When Mark Ruffalo, one of the stars of The Kids Are All Right, plays the bigot card, slamming supporters of traditional marriage as nothing more than caged animals fighting against modernity, can we then, as followers of Christ, refuse to give grace to him or to anyone like him who similarly denigrates or mocks our values and beliefs?  Many of you might answer that question by asking, “Who is Mark Ruffalo?”  I can certainly understand that.  However, when people like Ruffalo, or Janeane Garafalo or Bill Maher ridicule our faith and beliefs, especially when it comes to issues like homosexuality, we are often tempted to play by their rules, returning insult for insult. 

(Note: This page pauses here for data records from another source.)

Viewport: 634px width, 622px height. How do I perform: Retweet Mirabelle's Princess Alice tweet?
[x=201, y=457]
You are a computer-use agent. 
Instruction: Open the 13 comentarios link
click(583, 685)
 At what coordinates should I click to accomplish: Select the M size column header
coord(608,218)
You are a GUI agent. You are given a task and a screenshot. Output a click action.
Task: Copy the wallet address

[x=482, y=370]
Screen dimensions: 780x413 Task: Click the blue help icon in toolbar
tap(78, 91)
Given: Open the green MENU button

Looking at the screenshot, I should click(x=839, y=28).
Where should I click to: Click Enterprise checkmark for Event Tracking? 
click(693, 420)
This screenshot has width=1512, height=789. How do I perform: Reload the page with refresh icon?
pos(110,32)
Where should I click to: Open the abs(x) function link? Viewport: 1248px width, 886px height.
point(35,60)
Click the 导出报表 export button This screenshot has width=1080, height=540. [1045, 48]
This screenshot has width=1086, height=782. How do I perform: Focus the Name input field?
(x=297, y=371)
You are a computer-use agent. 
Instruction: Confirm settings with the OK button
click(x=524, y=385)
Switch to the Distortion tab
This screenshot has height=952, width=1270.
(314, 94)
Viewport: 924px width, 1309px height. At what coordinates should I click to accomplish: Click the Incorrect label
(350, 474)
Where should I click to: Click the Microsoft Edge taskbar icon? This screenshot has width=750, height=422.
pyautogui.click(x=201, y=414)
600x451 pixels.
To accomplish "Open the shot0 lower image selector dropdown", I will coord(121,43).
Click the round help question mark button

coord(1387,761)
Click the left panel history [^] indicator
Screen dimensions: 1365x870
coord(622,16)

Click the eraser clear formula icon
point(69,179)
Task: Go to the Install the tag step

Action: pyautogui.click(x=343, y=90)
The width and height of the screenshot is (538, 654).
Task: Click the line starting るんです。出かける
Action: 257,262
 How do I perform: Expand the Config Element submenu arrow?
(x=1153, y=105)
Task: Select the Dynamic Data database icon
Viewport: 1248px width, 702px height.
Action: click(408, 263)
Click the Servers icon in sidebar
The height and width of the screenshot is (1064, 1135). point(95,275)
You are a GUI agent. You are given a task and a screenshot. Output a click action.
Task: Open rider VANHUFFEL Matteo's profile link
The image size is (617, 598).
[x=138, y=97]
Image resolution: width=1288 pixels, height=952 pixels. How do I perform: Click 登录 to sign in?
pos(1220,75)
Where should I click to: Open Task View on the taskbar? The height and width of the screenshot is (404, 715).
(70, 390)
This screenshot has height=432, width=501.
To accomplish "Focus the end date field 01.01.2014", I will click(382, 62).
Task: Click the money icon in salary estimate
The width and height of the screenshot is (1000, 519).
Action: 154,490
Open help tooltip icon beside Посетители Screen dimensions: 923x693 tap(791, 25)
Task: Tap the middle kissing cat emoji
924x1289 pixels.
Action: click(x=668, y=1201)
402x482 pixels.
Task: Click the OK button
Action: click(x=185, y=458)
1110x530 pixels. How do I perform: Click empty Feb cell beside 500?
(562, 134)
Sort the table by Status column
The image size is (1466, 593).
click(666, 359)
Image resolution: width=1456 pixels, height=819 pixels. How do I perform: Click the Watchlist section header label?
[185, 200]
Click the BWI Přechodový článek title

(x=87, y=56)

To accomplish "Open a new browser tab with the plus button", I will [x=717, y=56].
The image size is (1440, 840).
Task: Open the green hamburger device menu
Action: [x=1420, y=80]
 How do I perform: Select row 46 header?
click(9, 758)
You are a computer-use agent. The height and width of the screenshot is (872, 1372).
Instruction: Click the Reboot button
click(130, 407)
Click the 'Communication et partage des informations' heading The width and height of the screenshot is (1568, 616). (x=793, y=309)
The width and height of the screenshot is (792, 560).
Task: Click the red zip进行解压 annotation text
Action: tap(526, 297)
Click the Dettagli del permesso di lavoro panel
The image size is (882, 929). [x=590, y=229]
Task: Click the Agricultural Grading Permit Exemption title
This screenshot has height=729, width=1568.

Instead of leading with grace, we lead with law.  Instead of throwing down actions and words of love, we spew out cutting words of hate.  (And lest anyone misunderstand, I don’t believe that teaching or preaching that the Bible views homosexual acts as wrong and sinful is hate speech, although I’m sure that just by writing that statement I will be accused by some of practicing “hate speech.”)  We are called to play with higher standards than the world uses.  In 2 Timothy 2:24-26, Paul tells his young protégé,

The Lord’s servants must not quarrel but must be kind to everyone.  They must be able to teach effectively and be patient with difficult people.  They should gently teach those who oppose the truth.  Perhaps God will change those people’s hearts, and they will believe the truth.  Then they will come to their senses and escape from the Devil’s trap.  For they have been held captive by him to do whatever he wants.

Is it hard to be kind to those with whom we have disagreements?  Sometimes.  Do we find it near impossible to be patient with difficult people?  More often than we care to  admit.  But we must remember that we do not – in fact cannot – change anyone’s heart.  Only God can do that.  We are called to gently teach those who oppose the truth.  We teach, not just with words, but with actions.  And God, in His sovereignty, can change how people think and feel. 

So, the next time you are challenged by someone who opposes the truth, someone who calls you a bigot or worse (maybe even to your face), how will you respond?  When you are insulted and mocked for your beliefs, what card will you play?  Try playing the grace card.  And let God change hearts and minds.